Excess weight of 75 – 100 tons has been added to the sub during construction and the current design is not able to resurface after diving. A former Spanish official says the problem can be traced to a miscalculation — someone apparently put a decimal point in the wrong place or by the addition of new technologic devices.

Billions of dollars flushed down the toilet because nobody bothered to double check the math. That ranks right up there with the old National Aeronautics and Space Administration (NASA) SNAFU that resulted in a Mars probe crashing because an engineer failed to properly convert English to metric units.

Whoopsie

There are some jobs that are so critical that many people believe they must be performed by government agents. One of those jobs is protecting radioactive material. But what happens when you give an important job to an organization that historically sucks at everything? Exactly what you expect:

Two workers from the Department of Energy’s Idaho National Laboratory lost an undisclosed amount of plutonium and cesium from a rental car parked overnight in a San Antonio, Texas, hotel parking lot in a neighborhood known for car break-ins and other crimes, according to an article published Monday by the Center for Public Integrity.

The loss of the highly radioactive material occurred in March 2017 and was discovered when the two workers awoke the next morning to find the window of their Ford Expedition had been smashed. Missing were radiation detectors and small samples of plutonium and cesium used to calibrate them.

The best part? This isn’t the first time government agents have lost plutonium:

The missing plutonium and cesium join the ever-growing amount of MUF—short for material unaccounted for—that has resulted from thefts or losses over the years. In 2009, the Energy Department’s inspector general took account of radioactive materials the military loaned to US academic researchers, government agencies, or commercial firms. The conclusion: despite being listed until 2004 as securely stored, one pound of plutonium and 45 pounds of highly enriched uranium were missing.

Who needs a uranium enrichment program when you can just take what the United States has already produced?

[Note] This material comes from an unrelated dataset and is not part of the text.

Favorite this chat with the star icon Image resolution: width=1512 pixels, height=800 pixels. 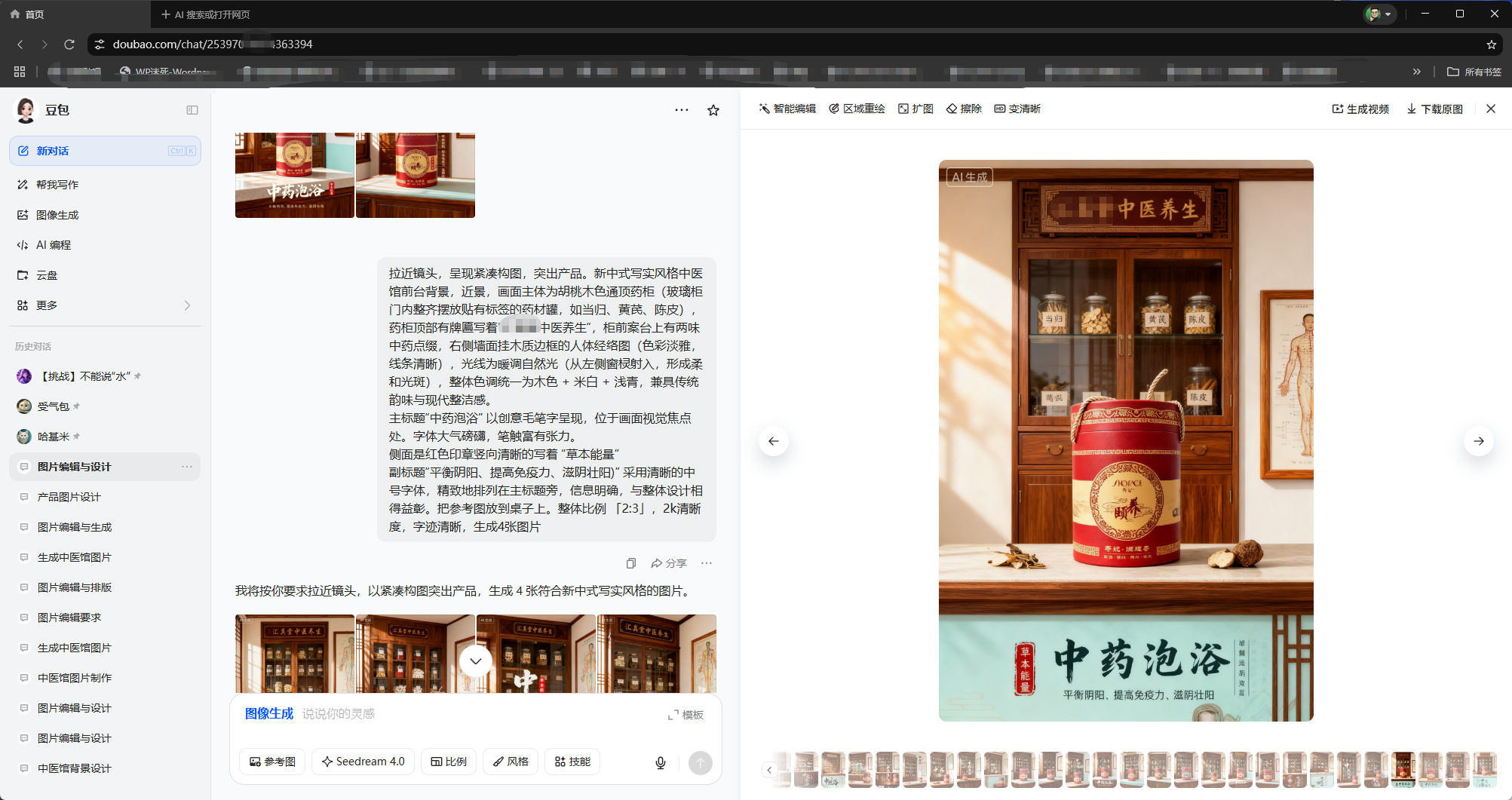coord(713,110)
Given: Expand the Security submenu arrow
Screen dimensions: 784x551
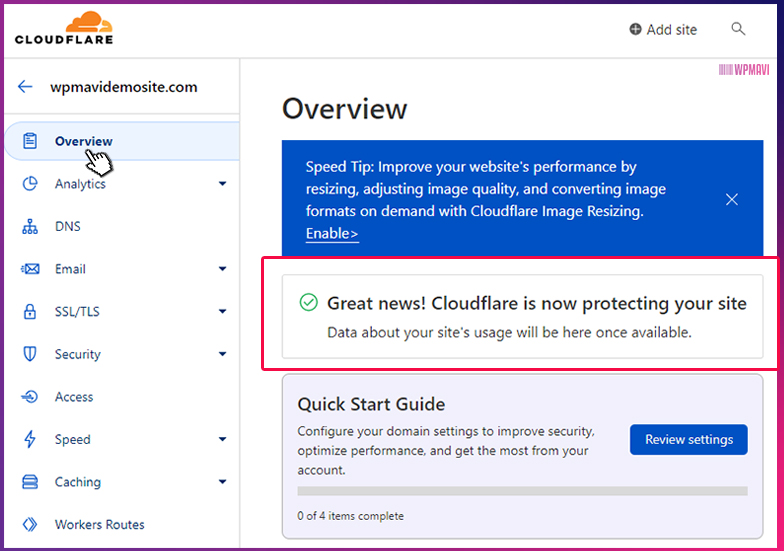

This news shouldn’t surprise anybody. The Bureau of Alcohol, Tobacco, Firearms, and Explosives has a history of losing guns, the Pentagon has a history of losing money, and the Department of Health and Human Service has a history of losing children. The federal government flat out sucks at keeping track of anything left in its care.

Mr. Musk’s Greater South Africa

Elon Musk has two transportation programs, as space program, and now he’s working on a utilities program. At this point he has enough traditionally government programs to basically be a government:

For around four years now, the water supply to the city of Flint, Michigan, has been contaminated with lead. Now, Tesla and SpaceX CEO Elon Musk has promised to help. Replying to a request on Twitter, Musk pledged to fund remediation work to houses with contaminated water supplies.

Snowcrash’s future is actually one of the more pleasant ones and I don’t think that I’d mind being a citizen of Mr. Musk’s Greater South Africa. At least it’ll have a space presence, high-speed underground transportation, and clean drinking water.